** Opening Extracted records block **

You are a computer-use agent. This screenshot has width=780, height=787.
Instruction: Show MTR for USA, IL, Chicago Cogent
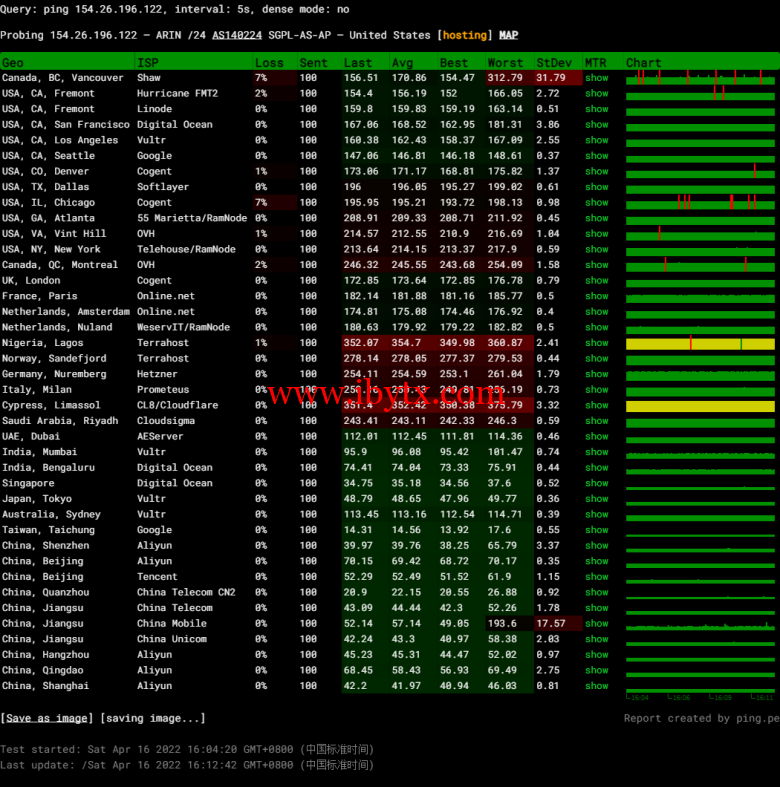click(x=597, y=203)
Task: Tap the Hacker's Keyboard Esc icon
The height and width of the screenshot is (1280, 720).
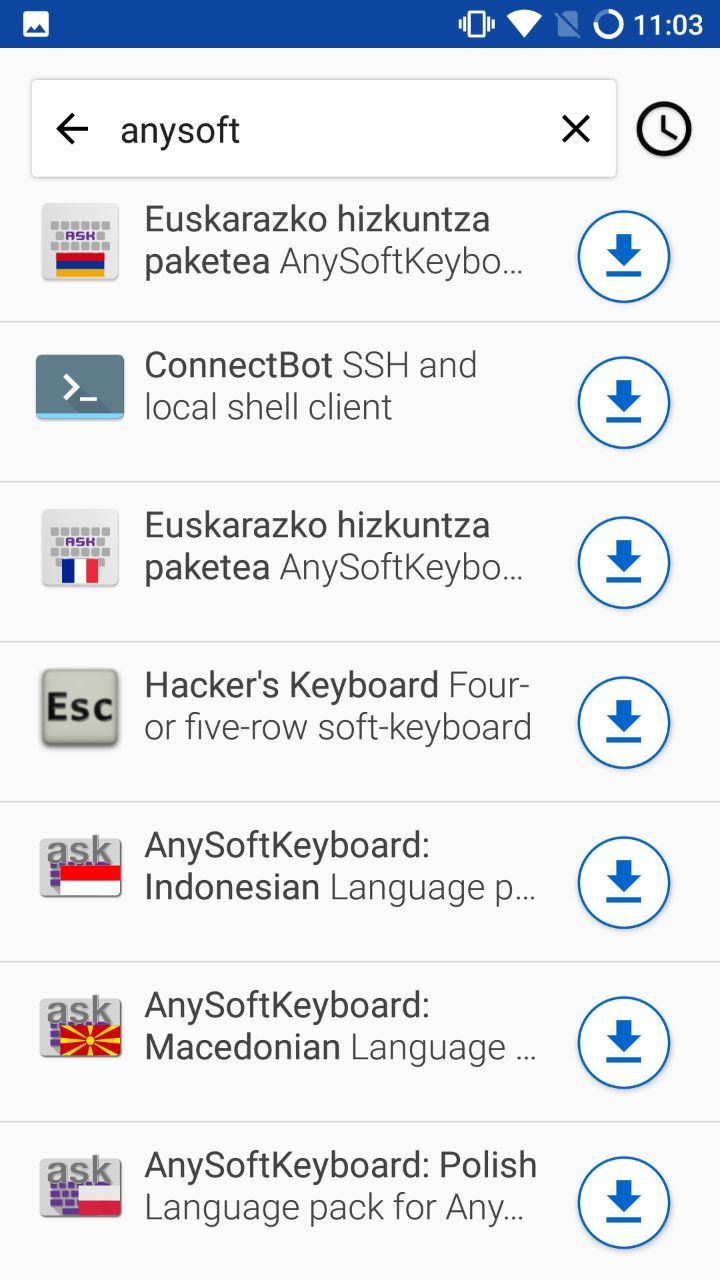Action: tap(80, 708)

** Closing Extracted records block **

> _Your assignment_
A verbatim copy of every record above is required, with all pictures omitted.

> _Answer below_
You are a computer-use agent. This screenshot has width=780, height=787.
Instruction: Show MTR for USA, IL, Chicago Cogent
click(x=597, y=203)
Task: Tap the Hacker's Keyboard Esc icon
The height and width of the screenshot is (1280, 720).
Action: tap(80, 708)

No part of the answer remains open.